Arabanın içinde konuştuk. Alzheimer kötü, çok kötü şey. Hastalık ilerlemişse, kişi aslında kayboluyor. Geriye hatıra parçacıklarıyla dolu bir bebek kalıyor. Bebeklerin hatırası mı olur? Bu tuhaf durum, seneler sürüyor belki. Alzheimer değil de, ne bileyim, miadını doldurmuş bir kalp öldürüyor. Yaşamayı zorluyoruz. İnsanoğlu atasına sahip çıkıyor. Doğada muhtaçsan, işini kendin görürsün. Acizsen ölürsün. Biz uzatıyoruz. Yağda kavrulan peynir gibi sünüyor zaman. Ayda bir doktora giden; kısa aralıklarla hastaneye yatıp çıkan veya ilaç bağımlısı ihtiyarlarımızı koruyoruz. Köpeklere tecavüz eden, ayaklarına asit döküp yakan fakat sağolsun, kendi buruşuk anasının üzerine titreyen bir tür insan. Görme duyusu, işitme yetisi kaybolurken, beyin parça parça kararırken, hala her sabah omzuna kahverengi ceketini geçirip hayatta kalma isteği / zorunluluğu ile her nefese asılan emekli öğretmenlerimiz var. Nüfusumuz artıyor. Yeryüzü üzerindeki mevcut yedi milyarıncı insanı yakınlarda kutladık. Hoşgeldin bebek, zaten bir sen eksiktin. Çeyrek asır sonra dilerim bir kırmızı elma, bir bardak memba suyu bulabilirsin. Çok yaşıyoruz. Yirminci asrın ortasına kadar sayısız savaşta kırılan gençler Batı'da şimdi epey kıymetli. Hastabakıcılık geleceğin parlak mesleği. [ Gençliğe ihtiyacımız var. Onlar olmazsa, altımızdaki bezleri kim değiştirecek? ] Daha fazla hastalığın dermanı bulunuyor. Ne ala! Verem bitti. Kanser araştırmalarında her gün yeni bir gelişme yaşanıyor. Veba yok. Çağımızın vebası AIDS ise Afrika'yı tüketiyor (Afrika fazla güneyde kalmıyor mu? Orayı görmesek de olur). Annemin kolunda bir iz var; çiçek aşısı. Ne faydası olduğunu sahiden bilmiyorum.
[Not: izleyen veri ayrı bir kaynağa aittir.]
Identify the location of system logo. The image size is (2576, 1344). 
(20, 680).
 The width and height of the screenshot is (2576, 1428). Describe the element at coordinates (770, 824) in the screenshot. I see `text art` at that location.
Her şey iyiye gidiyor. İhtiyarlamanın tam da sırası belki. Bazen merhametsiz oluyorum, farkındayım. Biz birbirimize acırız oysa.
Monday, February 6, 2012
Subscribe to:
Post Comments (Atom)
1 comment:
Paylaşımlarınız çok güzel Macbook Servis olarak başarılarınızın ve paylaşımlarınızın devamını diliyoruz.